Der Verwundete fuhr auf, daß sein kranker Arm ihn schmerzte.

„Pflicht? Schuldigkeit? So nennst Du den Haß, die Rache, die Verfolgungswuth dieses Menschen?“

„Laß uns davon schweigen, Freund,“ sagte Herr von Wartenburg. „Wir sind parteiisch gegen ihn.“

„War er es nicht gegen uns?“

„Er mußte es sein; sein Amt verlangte es so. Und von seinem Amte verlangte es die Ruhe und Ordnung des Staates. Er mußte uns verfolgen, und wir dürfen somit kein Urtheil über ihn fällen. Auch nicht, wenn er in seinem Eifer weiter gegangen ist, als er hätte gehen sollen. Wo hätten wir stehen bleiben können, wenn wir seine Ankläger gewesen wären?“

Der Verwundete fuhr nicht wieder auf.

„Du magst Recht haben, Freund Wartenburg,“ sagte er.

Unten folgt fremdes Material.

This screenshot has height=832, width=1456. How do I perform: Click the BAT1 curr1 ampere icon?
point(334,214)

„Ich weiß es nicht. Du bist ein ruhiger, verständiger Mensch. Ich bin es nicht; ich kann, ich will es nicht sein. Ich weiß nur Eins: hätte ich den Burschen in diesem Augenblicke hier – Du hast mir die Waffe da gegeben – in dem Momente, da ich ihn sähe, säß’ ihm die Kugel in der Brust.“

„Du wolltest zum Mörder an ihm werden, Golzenbach?“

„Ist er nicht mein Mörder? Der Deine? Der Verderber so vieler edler Freunde?“

„Laß uns von etwas Anderem sprechen, Golzenbach.“

„Und Du willst nicht einmal erfahren, wo und wie ich ihn gesehen habe?“

„Ich weiß es.“

„Auch Du sahest ihn?“

„Nein, aber –“

„Aber?“

„Ich sah und sprach seine Frau.“

Herr von Wartenburg sprach die Worte mit leiser, fast zitternder Stimme. Graf Golzenbach mußte ihn still ansehen. Der Trotz, die wilde Leidenschaft wichen aus seinem Gesichte. Man las darin Bewunderung für den Mann, mit dem er sprach.

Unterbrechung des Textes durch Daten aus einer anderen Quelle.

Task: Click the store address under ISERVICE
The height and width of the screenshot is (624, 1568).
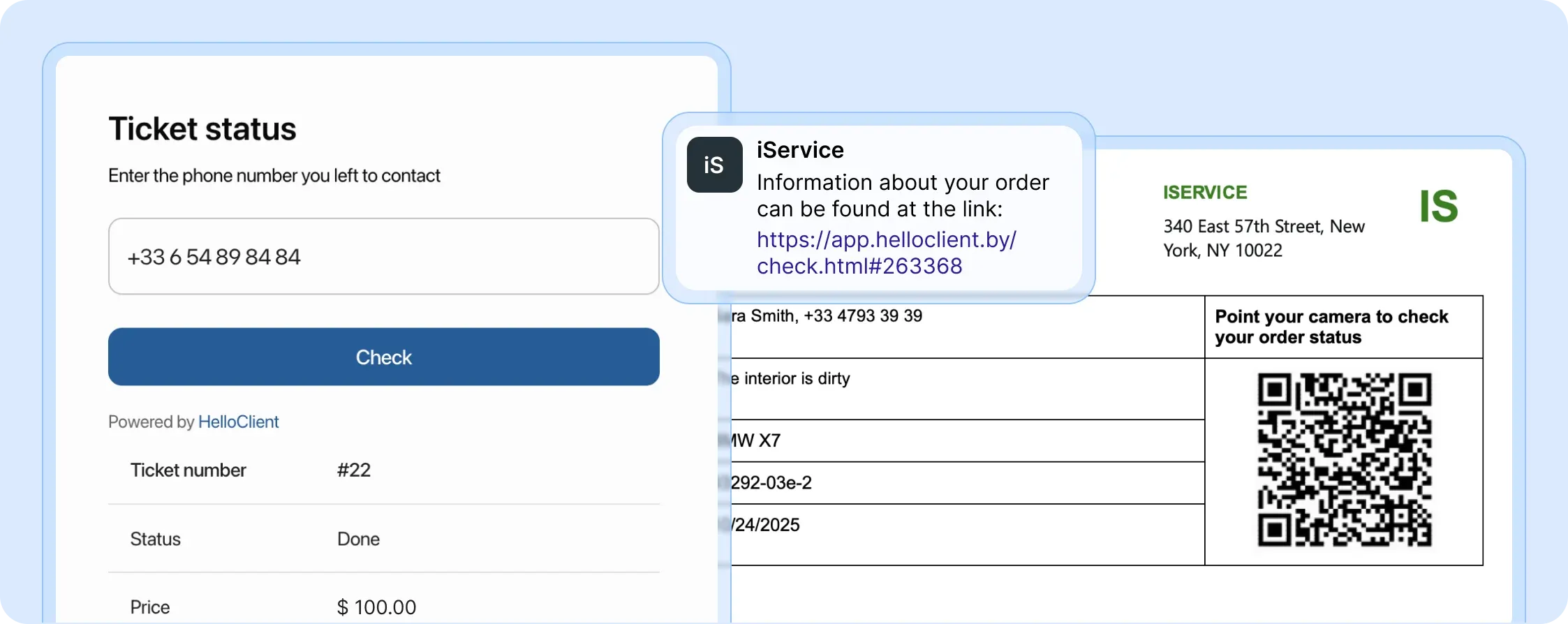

„Reiche mir Deine Hand, Wartenburg,“ sagte er dann, und er drückte herzlich die Hand des Freundes. „Du bist eine edle Seele. Ich wollte, ich könnte es auch sein. Aber erzähle mir von der armen Frau. Vielleicht bessert es mich doch. Wo fandest Du sie? Was sprachst Du mit ihr?“

„Nachher, mein Freund,“ sagte Herr von Wartenburg, dem ein tiefer Schmerz die Brust zerwühlte. „Nur so viel laß mich jetzt Dir sagen: sie ist ein unglückliches Weib; nie sah ich ein unglücklicheres.“

„Und sie wäre mit Dir so glücklich geworden,“ rief der Graf, „und Du mit ihr! Und – o, könnte ich doch dem Elenden den Hirnschädel zerschmettern!“

Und plötzlich fuhr der Verwundete noch einmal auf.

„Da ist er! Sieh, sieh! Und mit ihr!“

Sein Blick war nach der steilen Felsenwand auf der anderen Seite der Schlucht gefallen. Er starrte dorthin. Er konnte das Auge nicht abwenden. Das Auge glühte Haß, Rache, Zorn, Wuth. Er griff krampfhaft nach der Waffe, die er neben sich gelegt hatte.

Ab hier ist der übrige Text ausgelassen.